Which brings me to the future of the Davis Cup in American tennis. Pete and Andre told him they were going to be with him this year. Isn’t that ultimately why the USTA got rid of Tom Gullickson and brought in John? Now, if he can’t get them on the court, who can?  McEnroe seems to be withholding his own verdict on that question. He said the other day he’s not sure if it’s bad luck or he just doesn’t make a difference. 

But maybe it’s something else. How about the out of control, insane, year round pro tennis schedule? The top players have to play the Slams and the SuperNines. That’s 13 events.  To win a Slam is 7 matches. The others are either 5 or 6 matches each. If you add in Davis Cup, that’s another 8 matches for singles alone, not to mention the potential of some hellish travel destinations - remember Zimbabwe?

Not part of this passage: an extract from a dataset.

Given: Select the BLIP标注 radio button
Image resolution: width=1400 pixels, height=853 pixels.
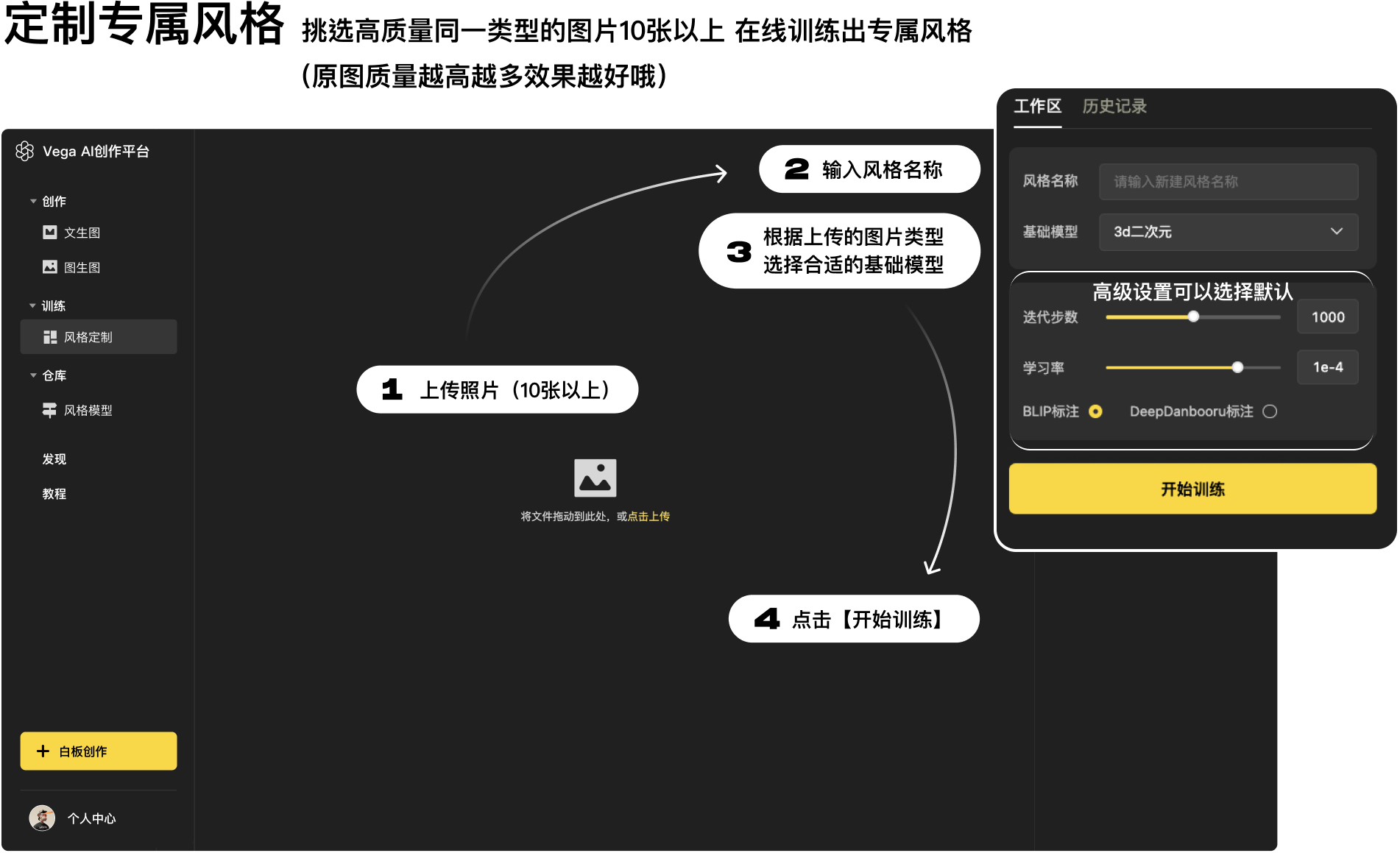Looking at the screenshot, I should pyautogui.click(x=1095, y=411).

So if you’re winning that could be 75 matches or more in a year. Not to mention the other pro events below the SuperNine, many of which have long established histories of attracting top players. The Sybase Open and the Bank of the West, right in our own Bay Area for example. 

Maybe Pete and Andre were both too hurt to play or maybe they felt they were risking serious injuries if they did play, especially versus the Spaniards on clay. Or maybe they just didn’t have the mental and emotional energy to want it, regardless of some basically good intentions. That would be understandable to me. 

Just look at McEnroe’s career. He didn’t win a slam past the age of about 25. Pete and  Andre are pushing 30. Both of them have played significant Davis Cup matches. But neither was like John. I looked it up and his singles record in Davis Cup was 41-8 (which by the way is the record). That’s the equivalent of winning about 6 more Grand Slams. (Which, interestingly, would have tied him with Pete at 13)  And he played doubles, remember, and since he won everything in doubles that almost doubled the total matches. Eventually all that tennis had to take a toll. Perhaps if he hadn’t been so emotionally committed to Davis Cup he might have stayed at the top longer.  

Anyway, that’s all speculation. But one thing is for sure, a lot of interest groups own little pieces of the pro tennis world that they would be very unlikely to give up willingly. If it was decided that eliminating the Sybase Open was best for tennis, how do you think that would play in the Bay Area, or with Barry MacKay, or the San Jose Arena, which now owns the event? People talk all the time about how tough the schedule is, but they can’t even reduce Davis Cup to once every 2 years like the Ryder Cup, which is a much bigger world media event anyway. And the Ryder Cup takes only one week, not four!  

So I guess time will tell more of the story. Will Mac keep going? Will the top Americans play regularly, and if they do, with what results and at what cost to themselves? I was really hoping for some kind of high powered adrenaline ride all the way to the finals in Australia, but that was just selfish on my part. But, you know what? If it really does ever happen the way Johnny Mac envisions, I hope I can be there to see it.